George dejó de acariciarle y Jonathan empezó a volver en sí.

—¡Ay!

Sintió algo como una picadura de avispa en el hombro. George saltó de la cama y se ocultó en el rincón más oscuro de la habitación. Él encendió la luz y miró a su alrededor, cerrando los ojos ante la brusca iluminación. George estaba arrimada a la pared, desnuda, con la aguja hipodérmica todavía en la mano, el pulgar en el émbolo y la punta dirigida hacia él, como si fuera una pistola con la que protegerse.

—¡Eres una perra! —le gritó Jonathan, también desnudo, yendo hacia ella.

Con temor y odio en los ojos, ella le atacó con la aguja; Jonathan, golpeándola con fuerza con el dorso de la mano, la arrojó contra la pared y la envió hasta la otra punta de la habitación. Allí se agazapó como un puma, con la sangre saliéndole por la boca y la nariz, y los labios torcidos en un gruñido helado que mostraba sus dientes inferiores. Jonathan se dirigía hacia ella para seguir pegándole cuando un zumbido iniciado en los oídos le fue bajando hacia el estómago, haciéndole tropezar. Se volvió hacia la puerta, ahora un trapecio ondulante, pero se dio cuenta de que nunca conseguiría llegar hasta ella y caminó vacilante hasta el teléfono. Las rodillas se le doblaron y fue cayendo, golpeándose con la mesita de noche y dejando la habitación en tinieblas al romperse la lámpara con una sonora explosión. El zumbido fue aumentando y su ritmo adaptándose a los relámpagos luminosos que aparecían detrás de sus ojos.
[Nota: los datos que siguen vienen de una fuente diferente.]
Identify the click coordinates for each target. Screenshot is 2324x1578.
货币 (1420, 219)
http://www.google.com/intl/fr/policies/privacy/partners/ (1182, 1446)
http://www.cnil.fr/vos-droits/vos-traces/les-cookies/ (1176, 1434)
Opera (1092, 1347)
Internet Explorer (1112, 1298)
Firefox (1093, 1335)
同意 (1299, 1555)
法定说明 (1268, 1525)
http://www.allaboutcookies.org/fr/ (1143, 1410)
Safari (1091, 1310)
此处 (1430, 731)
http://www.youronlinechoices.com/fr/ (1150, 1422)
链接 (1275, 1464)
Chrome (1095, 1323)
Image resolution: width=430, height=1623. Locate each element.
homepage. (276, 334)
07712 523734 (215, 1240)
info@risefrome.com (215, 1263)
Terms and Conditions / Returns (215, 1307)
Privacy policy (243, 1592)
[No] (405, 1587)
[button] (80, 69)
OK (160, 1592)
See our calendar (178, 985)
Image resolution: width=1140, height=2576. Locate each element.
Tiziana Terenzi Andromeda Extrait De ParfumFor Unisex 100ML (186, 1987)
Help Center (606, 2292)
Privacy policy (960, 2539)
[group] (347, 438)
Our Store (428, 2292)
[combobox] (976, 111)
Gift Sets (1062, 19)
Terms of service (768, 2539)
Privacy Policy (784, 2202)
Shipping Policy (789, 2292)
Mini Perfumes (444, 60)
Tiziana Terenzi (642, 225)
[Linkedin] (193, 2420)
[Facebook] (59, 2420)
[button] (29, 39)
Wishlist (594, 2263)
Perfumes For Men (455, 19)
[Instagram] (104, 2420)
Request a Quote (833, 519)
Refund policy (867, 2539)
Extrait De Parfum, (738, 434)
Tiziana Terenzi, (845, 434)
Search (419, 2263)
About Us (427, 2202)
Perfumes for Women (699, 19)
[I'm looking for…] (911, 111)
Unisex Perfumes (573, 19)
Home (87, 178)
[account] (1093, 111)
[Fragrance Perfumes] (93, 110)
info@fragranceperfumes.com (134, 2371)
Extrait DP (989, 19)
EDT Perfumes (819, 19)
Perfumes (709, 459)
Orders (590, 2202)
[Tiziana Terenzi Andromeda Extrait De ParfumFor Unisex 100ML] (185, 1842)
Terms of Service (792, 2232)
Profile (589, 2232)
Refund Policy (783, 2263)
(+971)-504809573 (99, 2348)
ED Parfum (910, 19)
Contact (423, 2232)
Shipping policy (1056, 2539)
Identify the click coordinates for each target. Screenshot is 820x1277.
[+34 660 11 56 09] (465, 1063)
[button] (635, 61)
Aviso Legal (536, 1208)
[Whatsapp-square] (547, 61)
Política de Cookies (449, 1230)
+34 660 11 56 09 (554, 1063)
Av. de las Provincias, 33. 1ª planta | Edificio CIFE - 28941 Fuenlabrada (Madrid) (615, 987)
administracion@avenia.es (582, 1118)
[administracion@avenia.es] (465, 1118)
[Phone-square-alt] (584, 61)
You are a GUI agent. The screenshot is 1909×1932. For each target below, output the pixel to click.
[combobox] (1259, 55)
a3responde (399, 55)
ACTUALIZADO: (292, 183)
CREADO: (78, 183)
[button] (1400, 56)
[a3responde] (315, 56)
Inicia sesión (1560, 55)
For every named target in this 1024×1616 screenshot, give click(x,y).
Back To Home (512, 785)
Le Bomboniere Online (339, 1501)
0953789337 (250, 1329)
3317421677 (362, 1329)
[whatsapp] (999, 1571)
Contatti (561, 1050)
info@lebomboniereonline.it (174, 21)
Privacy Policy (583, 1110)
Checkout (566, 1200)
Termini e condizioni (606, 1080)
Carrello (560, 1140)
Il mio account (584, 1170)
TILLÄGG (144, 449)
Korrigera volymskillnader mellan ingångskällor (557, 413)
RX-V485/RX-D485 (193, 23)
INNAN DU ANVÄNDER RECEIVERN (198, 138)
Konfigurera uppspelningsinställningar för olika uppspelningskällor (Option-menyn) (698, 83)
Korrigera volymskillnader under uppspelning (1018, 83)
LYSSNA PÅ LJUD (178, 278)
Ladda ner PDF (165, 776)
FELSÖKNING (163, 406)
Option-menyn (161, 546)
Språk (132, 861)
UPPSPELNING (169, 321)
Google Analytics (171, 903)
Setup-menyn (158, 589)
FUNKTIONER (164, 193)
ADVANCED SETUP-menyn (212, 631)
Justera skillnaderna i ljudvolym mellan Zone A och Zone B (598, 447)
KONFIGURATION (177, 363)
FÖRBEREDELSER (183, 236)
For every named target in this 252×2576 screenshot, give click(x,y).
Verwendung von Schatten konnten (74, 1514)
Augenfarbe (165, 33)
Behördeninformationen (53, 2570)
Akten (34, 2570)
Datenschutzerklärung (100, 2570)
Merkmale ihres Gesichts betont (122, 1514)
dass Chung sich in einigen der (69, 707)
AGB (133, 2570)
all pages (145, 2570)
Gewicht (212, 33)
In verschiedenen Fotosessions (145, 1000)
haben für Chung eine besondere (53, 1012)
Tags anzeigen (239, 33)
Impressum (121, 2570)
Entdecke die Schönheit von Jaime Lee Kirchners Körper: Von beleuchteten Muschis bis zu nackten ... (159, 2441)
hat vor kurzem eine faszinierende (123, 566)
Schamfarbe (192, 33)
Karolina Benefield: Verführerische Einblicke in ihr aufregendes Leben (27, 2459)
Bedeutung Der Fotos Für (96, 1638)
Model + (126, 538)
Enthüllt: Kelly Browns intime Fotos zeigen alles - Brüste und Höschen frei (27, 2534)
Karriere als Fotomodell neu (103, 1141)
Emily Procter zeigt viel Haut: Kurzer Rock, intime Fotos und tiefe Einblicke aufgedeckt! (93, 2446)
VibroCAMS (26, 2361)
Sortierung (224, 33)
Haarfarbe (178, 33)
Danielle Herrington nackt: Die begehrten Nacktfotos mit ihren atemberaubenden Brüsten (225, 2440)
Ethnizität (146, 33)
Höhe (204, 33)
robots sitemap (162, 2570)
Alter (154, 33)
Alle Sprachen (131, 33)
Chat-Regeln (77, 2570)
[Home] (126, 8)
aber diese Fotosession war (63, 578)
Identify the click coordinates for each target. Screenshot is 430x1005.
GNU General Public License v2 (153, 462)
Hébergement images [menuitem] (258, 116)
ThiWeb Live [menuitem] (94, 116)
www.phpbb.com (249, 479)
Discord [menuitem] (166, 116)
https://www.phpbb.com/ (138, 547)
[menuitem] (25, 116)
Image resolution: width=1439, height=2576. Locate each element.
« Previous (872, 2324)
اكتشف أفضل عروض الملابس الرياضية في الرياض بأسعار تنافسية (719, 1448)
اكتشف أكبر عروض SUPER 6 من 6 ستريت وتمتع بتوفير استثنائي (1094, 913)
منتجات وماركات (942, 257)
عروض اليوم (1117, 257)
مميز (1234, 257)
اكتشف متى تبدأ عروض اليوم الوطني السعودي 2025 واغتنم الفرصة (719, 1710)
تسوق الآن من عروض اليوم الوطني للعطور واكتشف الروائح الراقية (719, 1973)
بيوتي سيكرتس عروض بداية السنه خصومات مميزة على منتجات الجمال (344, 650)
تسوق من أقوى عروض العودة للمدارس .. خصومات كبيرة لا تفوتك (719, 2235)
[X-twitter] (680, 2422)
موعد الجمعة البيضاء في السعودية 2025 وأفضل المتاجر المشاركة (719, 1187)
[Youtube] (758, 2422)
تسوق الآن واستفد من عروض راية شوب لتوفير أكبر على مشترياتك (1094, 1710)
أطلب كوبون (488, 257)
—Recepción —contestó junto a él y desde el suelo una voz débil y aburrida desde alguna parte entre el montón de cristales rotos. Fue palpando a ciegas, tratando de llegar al auricular—. Recepción… —sintió una serie de punzadas en la espalda y se dio cuenta de que aquella víbora le estaba dando patadas con el ritmo desesperado de una bestia asustada—. Recepción… —la voz sonaba impaciente y él no podía librarse de las patadas; todo lo que podía hacer era enroscarse junto al auricular y sostenerlo. Las punzadas se fueron calmando hasta convertirse en meras opresiones—. ¿Oiga…? —Jonathan sentía su lengua espesa y extraña. Apretó los labios resecos contra el micrófono y batalló con las palabras.

—¡Ben! —masculló con un débil gemido, y la palabra le sumergió en un líquido negro y caliente.